## Given data
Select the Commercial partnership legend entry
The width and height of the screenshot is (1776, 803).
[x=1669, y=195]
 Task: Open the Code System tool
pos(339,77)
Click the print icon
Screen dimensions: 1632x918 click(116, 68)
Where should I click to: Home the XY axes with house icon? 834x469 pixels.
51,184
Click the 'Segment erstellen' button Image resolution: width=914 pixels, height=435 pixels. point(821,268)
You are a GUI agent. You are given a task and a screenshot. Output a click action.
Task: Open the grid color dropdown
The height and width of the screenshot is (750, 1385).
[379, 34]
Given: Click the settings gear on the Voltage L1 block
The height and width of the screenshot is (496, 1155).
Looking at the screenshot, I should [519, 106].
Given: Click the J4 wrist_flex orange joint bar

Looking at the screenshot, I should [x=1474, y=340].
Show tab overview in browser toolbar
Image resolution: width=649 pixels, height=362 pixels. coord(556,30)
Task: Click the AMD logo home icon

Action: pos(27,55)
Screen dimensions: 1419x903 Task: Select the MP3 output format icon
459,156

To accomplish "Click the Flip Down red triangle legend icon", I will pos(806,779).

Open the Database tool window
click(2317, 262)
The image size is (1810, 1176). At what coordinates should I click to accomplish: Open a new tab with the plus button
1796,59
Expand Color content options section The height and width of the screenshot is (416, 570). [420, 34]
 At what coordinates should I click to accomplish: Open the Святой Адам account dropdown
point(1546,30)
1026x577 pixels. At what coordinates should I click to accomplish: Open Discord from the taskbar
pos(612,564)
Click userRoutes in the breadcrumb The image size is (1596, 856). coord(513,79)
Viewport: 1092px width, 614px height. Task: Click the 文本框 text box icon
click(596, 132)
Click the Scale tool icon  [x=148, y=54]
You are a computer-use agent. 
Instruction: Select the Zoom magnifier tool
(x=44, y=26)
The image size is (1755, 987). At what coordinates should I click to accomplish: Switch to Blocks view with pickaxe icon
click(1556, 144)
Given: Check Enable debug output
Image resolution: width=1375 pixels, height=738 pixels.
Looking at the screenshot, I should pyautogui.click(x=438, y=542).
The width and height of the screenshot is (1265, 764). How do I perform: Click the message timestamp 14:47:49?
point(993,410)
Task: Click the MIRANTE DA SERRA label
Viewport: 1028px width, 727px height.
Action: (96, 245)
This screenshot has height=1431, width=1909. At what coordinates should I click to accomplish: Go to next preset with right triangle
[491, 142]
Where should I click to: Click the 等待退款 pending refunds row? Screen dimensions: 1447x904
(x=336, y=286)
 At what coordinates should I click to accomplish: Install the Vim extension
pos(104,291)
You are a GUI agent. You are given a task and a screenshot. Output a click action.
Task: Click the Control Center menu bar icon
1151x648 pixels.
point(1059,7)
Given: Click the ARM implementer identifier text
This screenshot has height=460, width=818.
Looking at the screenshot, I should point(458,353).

## Task statement
Return every entry verbatim.

## Exercise solution
Select the Commercial partnership legend entry
The width and height of the screenshot is (1776, 803).
[x=1669, y=195]
 Task: Open the Code System tool
pos(339,77)
Click the print icon
Screen dimensions: 1632x918 click(116, 68)
Where should I click to: Home the XY axes with house icon? 834x469 pixels.
51,184
Click the 'Segment erstellen' button Image resolution: width=914 pixels, height=435 pixels. point(821,268)
You are a GUI agent. You are given a task and a screenshot. Output a click action.
Task: Open the grid color dropdown
The height and width of the screenshot is (750, 1385).
[379, 34]
Given: Click the settings gear on the Voltage L1 block
The height and width of the screenshot is (496, 1155).
Looking at the screenshot, I should [519, 106].
Given: Click the J4 wrist_flex orange joint bar

Looking at the screenshot, I should [x=1474, y=340].
Show tab overview in browser toolbar
Image resolution: width=649 pixels, height=362 pixels. coord(556,30)
Task: Click the AMD logo home icon

Action: pos(27,55)
Screen dimensions: 1419x903 Task: Select the MP3 output format icon
459,156

To accomplish "Click the Flip Down red triangle legend icon", I will pos(806,779).

Open the Database tool window
click(2317, 262)
The image size is (1810, 1176). At what coordinates should I click to accomplish: Open a new tab with the plus button
1796,59
Expand Color content options section The height and width of the screenshot is (416, 570). [420, 34]
 At what coordinates should I click to accomplish: Open the Святой Адам account dropdown
point(1546,30)
1026x577 pixels. At what coordinates should I click to accomplish: Open Discord from the taskbar
pos(612,564)
Click userRoutes in the breadcrumb The image size is (1596, 856). coord(513,79)
Viewport: 1092px width, 614px height. Task: Click the 文本框 text box icon
click(596, 132)
Click the Scale tool icon  [x=148, y=54]
You are a computer-use agent. 
Instruction: Select the Zoom magnifier tool
(x=44, y=26)
The image size is (1755, 987). At what coordinates should I click to accomplish: Switch to Blocks view with pickaxe icon
click(1556, 144)
Given: Check Enable debug output
Image resolution: width=1375 pixels, height=738 pixels.
Looking at the screenshot, I should pyautogui.click(x=438, y=542).
The width and height of the screenshot is (1265, 764). How do I perform: Click the message timestamp 14:47:49?
point(993,410)
Task: Click the MIRANTE DA SERRA label
Viewport: 1028px width, 727px height.
Action: (96, 245)
This screenshot has height=1431, width=1909. At what coordinates should I click to accomplish: Go to next preset with right triangle
[491, 142]
Where should I click to: Click the 等待退款 pending refunds row? Screen dimensions: 1447x904
(x=336, y=286)
 At what coordinates should I click to accomplish: Install the Vim extension
pos(104,291)
You are a GUI agent. You are given a task and a screenshot. Output a click action.
Task: Click the Control Center menu bar icon
1151x648 pixels.
point(1059,7)
Given: Click the ARM implementer identifier text
This screenshot has height=460, width=818.
Looking at the screenshot, I should point(458,353).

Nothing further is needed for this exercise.